Step 1 — Requirements

Functional: upload short videos; a personalized For You feed (infinite scroll); likes/comments/shares/follows; the feed adapts quickly to your behavior.

Non-functional: extremely read/engagement-heavy, low-latency video start (instant playback), massive video storage/bandwidth, fast personalization (react to signals within a session), scale to billions of views/day.

Step 2 — Video ingestion (reuse + transcode)

Same media plane as Instagram, plus heavy transcoding:

  • Upload to object store via pre-signed URL.
  • Transcode to multiple resolutions/bitrates and segment for adaptive bitrate streaming (HLS/DASH) so playback adapts to network speed.
  • Serve via CDN; prefetch the next few videos so the next swipe plays instantly.

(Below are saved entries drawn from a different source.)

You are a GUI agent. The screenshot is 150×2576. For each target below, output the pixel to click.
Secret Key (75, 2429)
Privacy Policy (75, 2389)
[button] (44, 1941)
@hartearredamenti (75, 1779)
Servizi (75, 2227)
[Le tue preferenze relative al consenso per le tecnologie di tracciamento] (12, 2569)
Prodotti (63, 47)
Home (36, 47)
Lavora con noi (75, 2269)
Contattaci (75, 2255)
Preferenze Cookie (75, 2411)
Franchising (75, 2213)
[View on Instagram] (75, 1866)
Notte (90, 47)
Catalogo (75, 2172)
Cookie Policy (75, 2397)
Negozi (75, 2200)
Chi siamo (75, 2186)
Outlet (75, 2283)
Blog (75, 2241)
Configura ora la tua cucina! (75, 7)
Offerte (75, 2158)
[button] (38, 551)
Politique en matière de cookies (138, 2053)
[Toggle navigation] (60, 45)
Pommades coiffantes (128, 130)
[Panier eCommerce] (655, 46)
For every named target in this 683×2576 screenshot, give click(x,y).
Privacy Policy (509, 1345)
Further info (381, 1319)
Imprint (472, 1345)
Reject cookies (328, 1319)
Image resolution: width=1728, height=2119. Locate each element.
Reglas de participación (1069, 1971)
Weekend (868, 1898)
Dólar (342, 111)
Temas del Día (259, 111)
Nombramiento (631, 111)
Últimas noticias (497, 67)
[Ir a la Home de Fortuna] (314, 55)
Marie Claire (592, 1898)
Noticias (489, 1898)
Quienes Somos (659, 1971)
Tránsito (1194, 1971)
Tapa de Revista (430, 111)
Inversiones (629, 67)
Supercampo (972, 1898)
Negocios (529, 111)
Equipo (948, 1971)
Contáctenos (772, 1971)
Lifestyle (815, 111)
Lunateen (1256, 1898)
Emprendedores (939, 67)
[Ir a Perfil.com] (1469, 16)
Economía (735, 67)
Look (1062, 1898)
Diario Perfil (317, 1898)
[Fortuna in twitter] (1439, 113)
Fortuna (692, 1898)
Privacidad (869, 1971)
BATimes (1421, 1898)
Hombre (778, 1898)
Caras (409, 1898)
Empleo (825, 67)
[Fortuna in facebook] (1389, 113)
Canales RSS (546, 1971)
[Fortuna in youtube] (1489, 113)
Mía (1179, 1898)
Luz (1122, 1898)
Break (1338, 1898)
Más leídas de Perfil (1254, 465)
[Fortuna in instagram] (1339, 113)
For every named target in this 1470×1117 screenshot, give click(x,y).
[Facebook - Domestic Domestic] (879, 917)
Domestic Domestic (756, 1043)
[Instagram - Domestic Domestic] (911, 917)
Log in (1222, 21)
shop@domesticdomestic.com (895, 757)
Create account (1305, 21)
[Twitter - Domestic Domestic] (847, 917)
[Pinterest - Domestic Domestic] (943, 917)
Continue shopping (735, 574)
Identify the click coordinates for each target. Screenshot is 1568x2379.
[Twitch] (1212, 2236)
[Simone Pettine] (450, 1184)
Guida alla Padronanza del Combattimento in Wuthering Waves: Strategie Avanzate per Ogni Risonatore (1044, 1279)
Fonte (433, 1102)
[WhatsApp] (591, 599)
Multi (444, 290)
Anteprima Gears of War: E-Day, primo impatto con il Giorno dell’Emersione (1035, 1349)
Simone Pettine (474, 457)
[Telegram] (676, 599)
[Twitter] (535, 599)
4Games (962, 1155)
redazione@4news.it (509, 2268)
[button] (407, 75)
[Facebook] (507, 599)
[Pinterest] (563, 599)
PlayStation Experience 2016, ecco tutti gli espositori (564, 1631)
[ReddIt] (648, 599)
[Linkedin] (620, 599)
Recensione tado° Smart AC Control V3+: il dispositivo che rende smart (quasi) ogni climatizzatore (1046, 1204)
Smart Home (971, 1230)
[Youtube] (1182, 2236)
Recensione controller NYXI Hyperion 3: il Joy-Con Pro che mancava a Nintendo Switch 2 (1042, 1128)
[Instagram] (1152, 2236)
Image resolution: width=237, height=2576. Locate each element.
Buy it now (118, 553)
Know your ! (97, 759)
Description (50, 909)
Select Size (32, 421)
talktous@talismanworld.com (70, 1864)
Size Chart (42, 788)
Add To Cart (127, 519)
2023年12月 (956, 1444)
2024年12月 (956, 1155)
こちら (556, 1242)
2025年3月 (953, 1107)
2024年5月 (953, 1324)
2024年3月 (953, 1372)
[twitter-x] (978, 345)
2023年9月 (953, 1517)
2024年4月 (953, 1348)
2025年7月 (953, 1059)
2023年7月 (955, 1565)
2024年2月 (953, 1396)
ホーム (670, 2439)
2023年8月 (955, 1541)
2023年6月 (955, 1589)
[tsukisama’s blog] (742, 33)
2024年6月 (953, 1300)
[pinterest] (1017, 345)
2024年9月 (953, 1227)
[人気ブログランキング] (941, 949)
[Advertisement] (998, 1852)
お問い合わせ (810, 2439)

Step 3 — The recommendation feed (the core)

Unlike a follow-graph feed, candidates come from the whole catalog:

  1. Candidate generation — pull a pool of candidate videos from many sources: trending, similar-to-liked (embedding nearest-neighbors), same creators/sounds, fresh content needing exposure. Uses ANN search over video/user embeddings.
  2. Ranking — an ML model predicts engagement (watch-time, like, share, completion, rewatch) for each candidate for this user, and orders them.
  3. Re-ranking / diversity — avoid repetition, inject exploration (new content), apply business/safety rules.

It’s the two-stage recall → rank pattern again (search, news feed), but the recall is recommendation (embeddings/ANN), not fan-out.

Step 4 — The engagement feedback loop (what makes it “scary good”)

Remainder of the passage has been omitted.